Il fait beau... - Analyse du film

Lettre d'une inconnue

Enjeu central du film, la rencontre amoureuse génère un suspense lié à la confrontation d’une réalité imaginaire avec une réalité charnelle. Cette tension est redoublée ici par le fait qu’Adèle est enceinte jusqu’au cou et que Vidal n’en sait strictement rien. Un accessoire souligne cette ignorance : les lunettes noires associées à l’image de Vidal (et plus largement à celle de la pop star) sur le dessin de la pochette de son album. Il porte également ces lunettes lorsqu’il entre dans la cour du Palais Royal et les enlève au moment où il voit Adèle ; un geste qui marque l’entrée en scène de son regard et le met à nu.

Si cette donne – la grossesse – semble creuser davantage le décalage entre image et réalité, on constate que Valérie Donzelli l’intègre tacitement au film. C’est cet implicite disproportionné qui nourrit en partie la dimension comique mais aussi romanesque d’Il fait beau dans la plus belle ville du monde. Le personnage ne mentionne jamais son état (jusqu’à la révélation finale), même aux moments les plus attendus. Il ne s’agit pas pour autant d’un déni de grossesse car Adèle ne cache pas du tout son ventre (excepté à l’arrivée de Vidal), au contraire elle en prend soin et l’assume avec une féminité rayonnante. L’obstacle réside plus généralement dans le fait que, jusqu’au moment de la rencontre, ils aient été pour l’un et l’autre une voix sans corps et que chacun est porteur d’une vérité physique qu’il n’a pas encore exposée à l’autre.

Mélanges des genres

Dès les premiers plans, cette dichotomie fantasme/réalité est entretenue par les choix esthétiques de la réalisatrice sans qu’elle cherche non plus à accuser les oppositions. Cette dissociation ne concerne pas seulement le rapport voix/images : en faisant le choix, au début du film, d’une forme proche du roman-photo, Valérie Donzelli joue avec les clichés et avec une esthétique populaire qu’elle entremêle de manière iconoclaste avec une expression sentimentale rattachée à un registre plus « noble », celui des échanges épistolaires et de la musique au clavecin, très 18ème siècle. A cette enveloppe formelle figée, cristallisée dans le romanesque, répond un contenu plus prosaïque : un journal intime en images où l’on voit Adèle laver ses vitres, petit-déjeuner avec son fils ou étendre une petite culotte.

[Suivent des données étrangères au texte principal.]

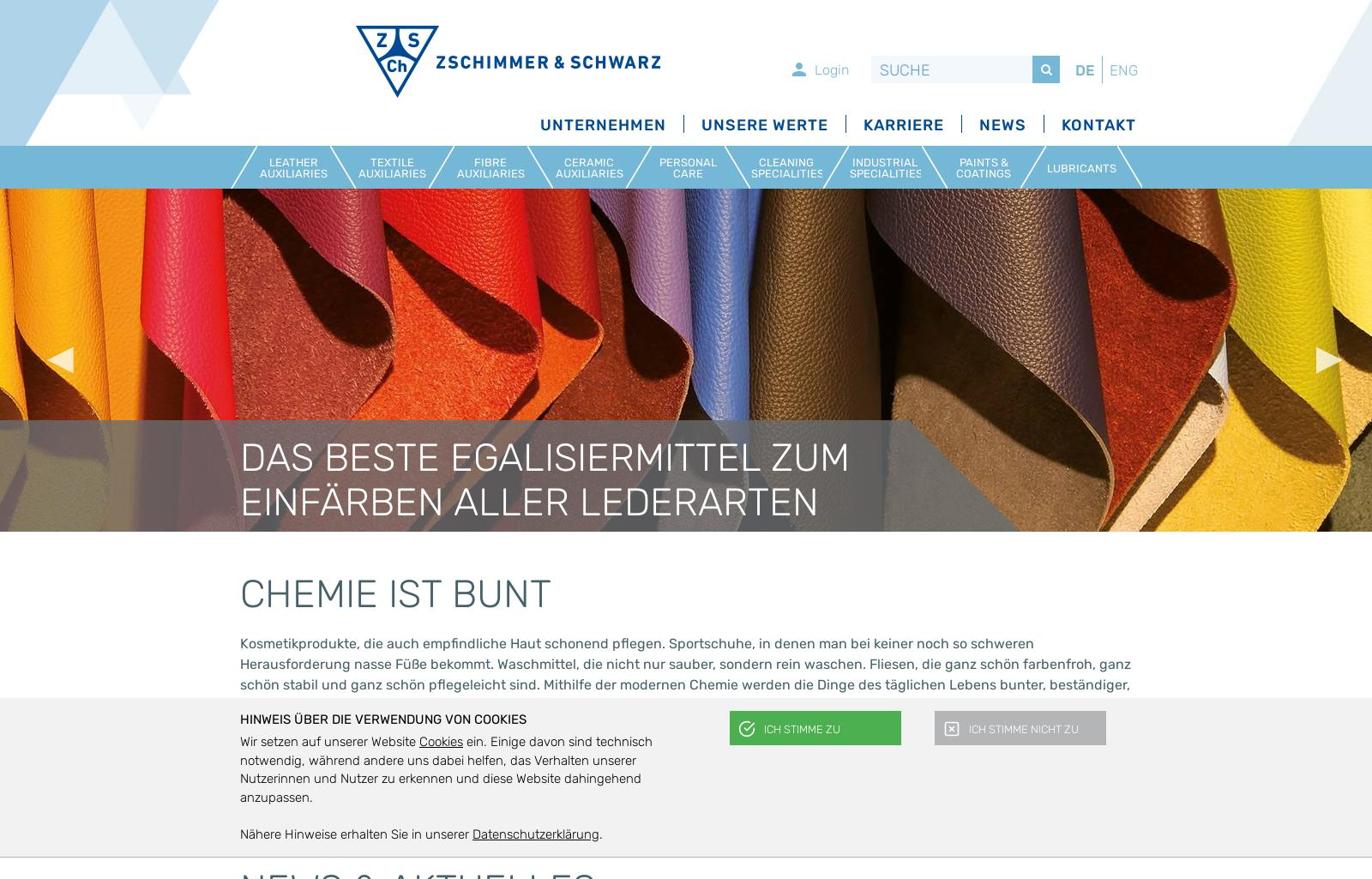 Image resolution: width=1372 pixels, height=879 pixels. What do you see at coordinates (240, 834) in the screenshot?
I see `'Nähere Hinweise erhalten Sie in unserer'` at bounding box center [240, 834].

Ce qui parfait ce tissage entre ces registres hétéroclites c’est le choix du Super 8, d’un côté associé à une forme populaire, le film de famille, mais aussi utilisé dans le cinéma pour son grain, son rendu de couleurs et la nostalgie qui émane de son esthétique à la fois douce et vive. La chef opératrice du film pousse ces deux caractéristiques à leur maximum : les scènes d’intérieur créent par leur éclairage faible et tamisé une proximité pudique avec le personnage, tandis que les scènes d’extérieur, ensoleillées, témoignent d’un éclairage souvent contrasté qui intensifie les couleurs.

Les mots et leur enveloppe

Le choc escompté quant à la découverte de la grossesse d’Adèle n’a pas véritablement lieu. Plusieurs éléments viennent faire diversion et contourner la découverte frontale du ventre rond : les allergies et la suffocation de Vidal, l’excrément de pigeon qui tache sa veste. Etonnamment, ces manifestations triviales ne détruisent pas totalement le lien romanesque qui unissait auparavant les deux correspondants, elles semblent même le renforcer : en effet, au moment où Adèle se rapproche de Vidal pour enlever le « surplus » laissé par le pigeon, leurs deux visages se rapprochent, comme s’ils allaient s’embrasser. Ce cadrage annonce alors le plan final du baiser suspendu. De plus, un nouveau lien sentimental se tisse lorsque la conversation des personnages finit par porter sur les vêtements et se prolonge à travers une anecdote d’Adèle et le changement de tenue de Vidal. C’est sur ce terrain de l’habit, perçu comme une enveloppe protectrice, que les deux promeneurs se retrouvent, unis dans une forme romanesque elle aussi enveloppante et protectrice. L’image réconciliée avec les mots peut alors quasiment se passer de dialogues : l’aveu d’Adèle concernant sa grossesse apparaît dérisoire et la dédicace que l’on devine écrite par Vidal à l’intérieur du livre qu’il lui offre n’a pas besoin d’être lue pour sceller le couple.